Риелтор Владимир, неуродившийся, но громогласный и потому обычно тянувший роль тамады, поднялся на круглые свои ноги и призвал публику к мертвой тишине. Так и сказал: «Господа! Наполним стекло благородным алкоголем и все умрем, чтоб ни слова, ни звука». И когда, вспенив в бокалах шампанское, все «умерли», продолжил: «Дорогие друзья! К нынешнему судьбинному, да, судьбинному событию мною сочинен длинный и оригинальный тост. Попрошу запастись терпением». Он шумно выдохнул, орлом с вершины оглядел собравшихся, посуровел, даже романтически, по-лермонтовски помрачнел и вдруг воскликнул: «Здоровье той, кого мы знаем и любим! Здоровье новорожденной Дарьи Петровны, господа!»

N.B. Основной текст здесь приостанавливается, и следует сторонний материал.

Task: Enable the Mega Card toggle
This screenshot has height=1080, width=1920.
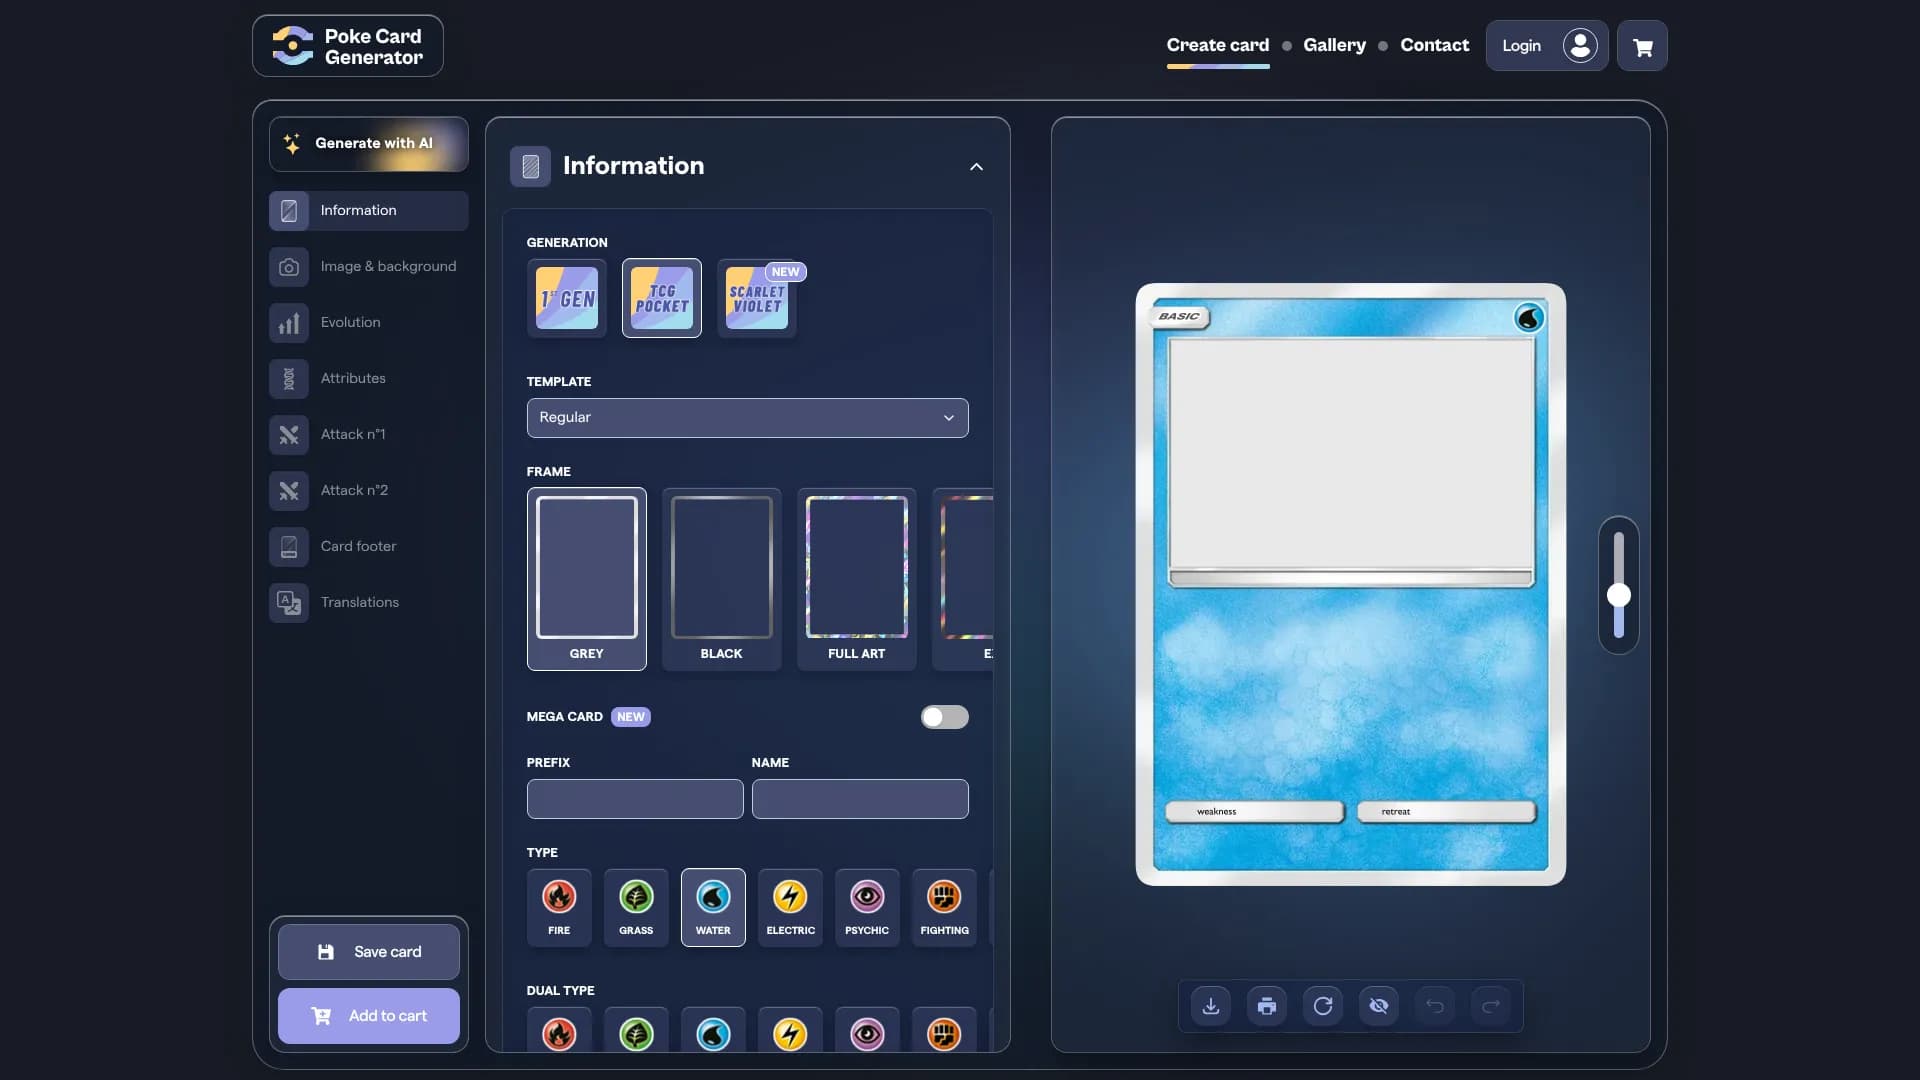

И загудело, заорало, захлопало. Тост, поспешая, посыпался за тостом. Отдельно осушили за мать и отца новорожденной, за ее бабушек и дедушек, «души которых пребывают сегодня с нами», выпили вообще за все хорошее, а также за то, чтобы не было хуже и, конечно, опрокинули за женщин, потому что «за них, сколько ни пей, все равно мало».
Собравшись вместе, приятные друг другу люди предавались веселью, и вместе с ними веселилась дочь его Дарья, возбужденная, румяная и прекрасная, как румяна и прекрасна каждая возбужденная женщина – но будет ли от этого толк, спрашивал себя Ладыгин?

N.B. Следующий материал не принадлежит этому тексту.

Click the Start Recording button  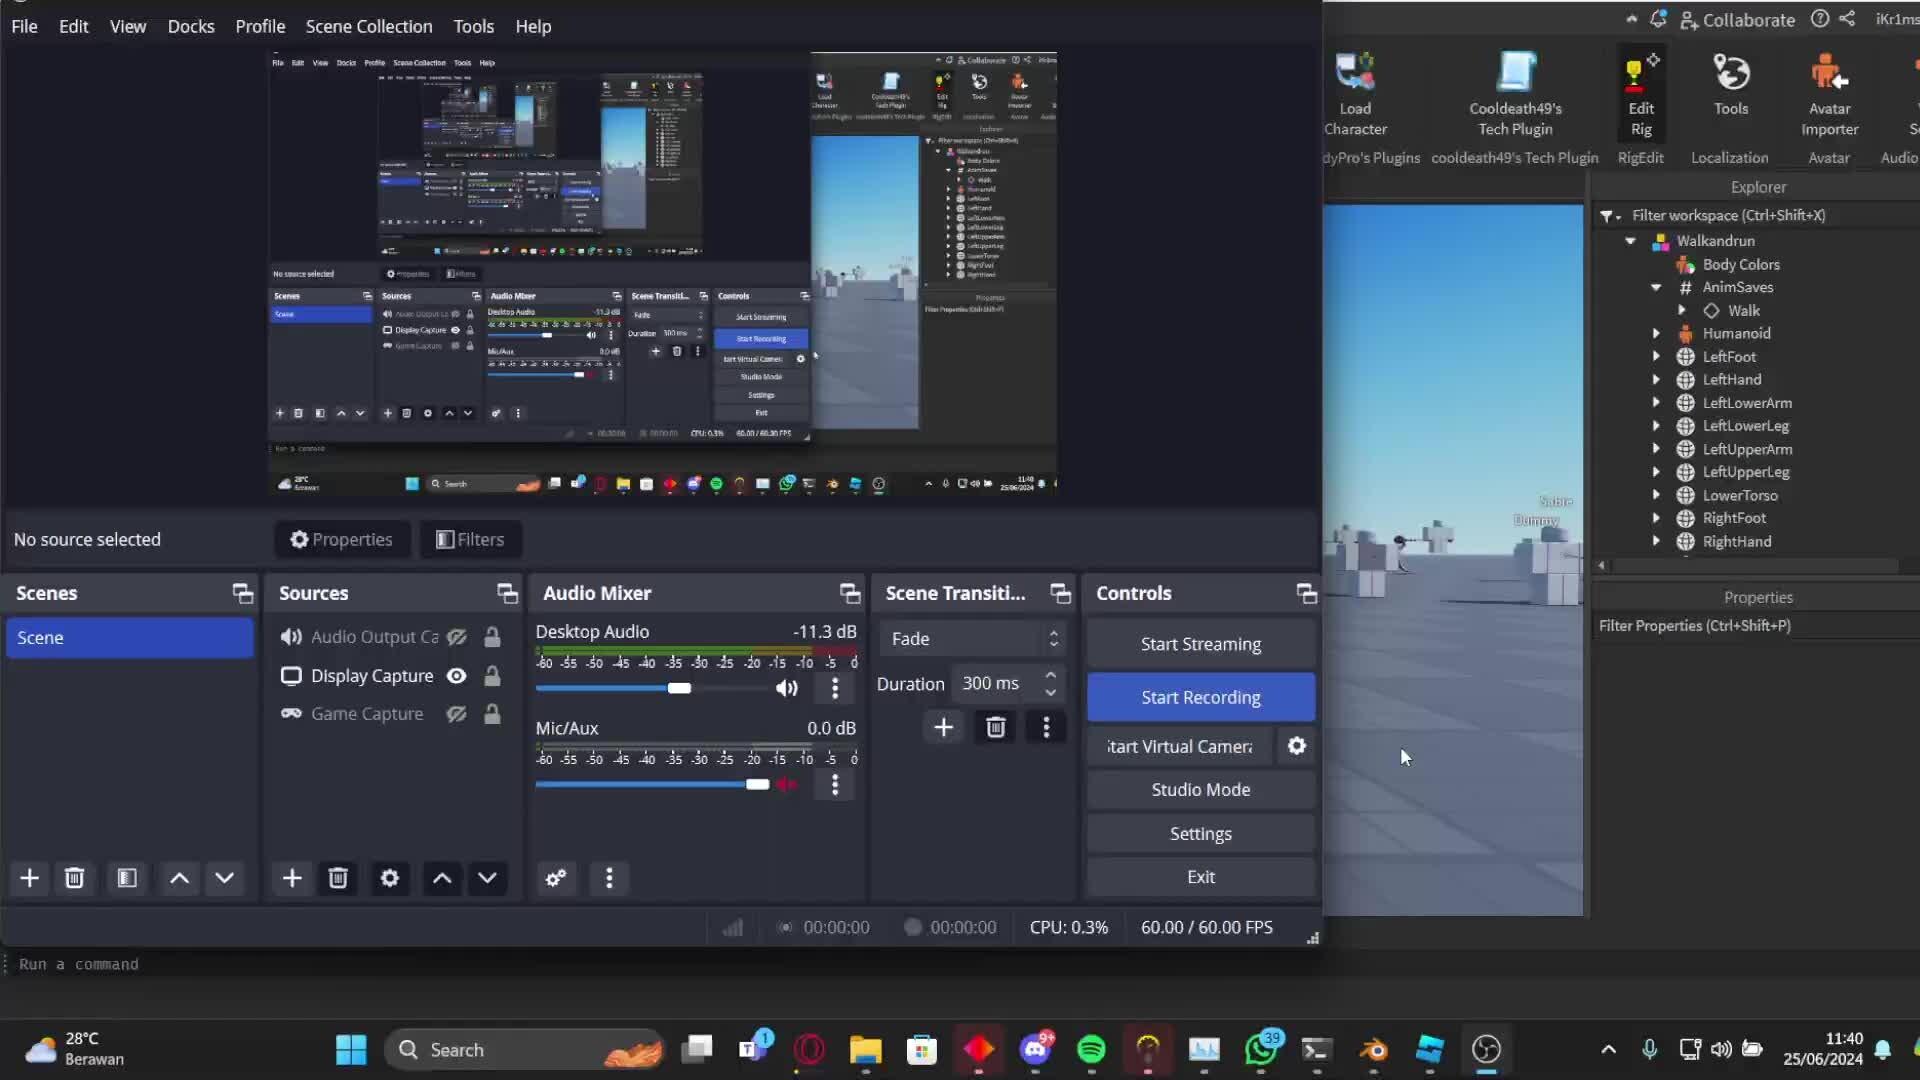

Глазом ученого он любознательно наблюдал, как тост за тостом, порюмочно, пофужерно размазывалось, перетекало в хаос так красиво задуманное застолье, как выдыхалось общее внимание на Дарью, как веселье, распадаясь на кусочки и междусобойчики, поминутно утрачивало всякий возможный смысл и предназначение, на которое он так рассчитывал. Он взглянул на супругу Ольгу; в лиловом своем тонком шерстяном костюме, с короткой стрижкой сэссон и блестящими подрагивающими, как у оленихи от испуга, глазами она смотрелась молодо и внешне была еще не очень плоха, но внутренне, внутренне, боже ты мой, Ладыгин знал, какая звонкая пустота обитала в ее глубинах. Второй час застолья она ела, пила и шумно общалась с молодежью совершенно бездумно, не утяжеляя себя ни единой толковой мыслью. На фонаре она видела все проблемы дочери – их общие проблемы, на высоком фонарном столбе.
С Ольгой – ясно, удивляло другое: даже подпив и распустившись, молчали о главном обожаемые гости, верные друзья и лучшие подруги. Им, зрелым и опытным, успешным и не очень, попившим и завязавшим, порченым, траченым, разведенным, закаленным и оттрахнутым жизнью – им-то с чего, с какого страха молчать? «Люди! – хотелось ему крикнуть на весь стол, – высокие вы мои интеллигенты! Очнитесь, вспомните, наконец, зачем вы здесь, на чьем жируете дне рождения, по поводу какой даты? Понимаю, чужая судьба не чулок, на себя впору не натянешь, но хоть бы кто зацепил тему, намекнул, обмолвился, раскупорил бы разговор – наверняка была бы польза! Россия так устроена, что любая, в том числе личная, проблема решается в ней только тогда, когда она перезрела и всем по горло надоела. Самое важное в сегодняшней пьянке должно быть именно это, дорогие вы мои забывчивые склеротики!»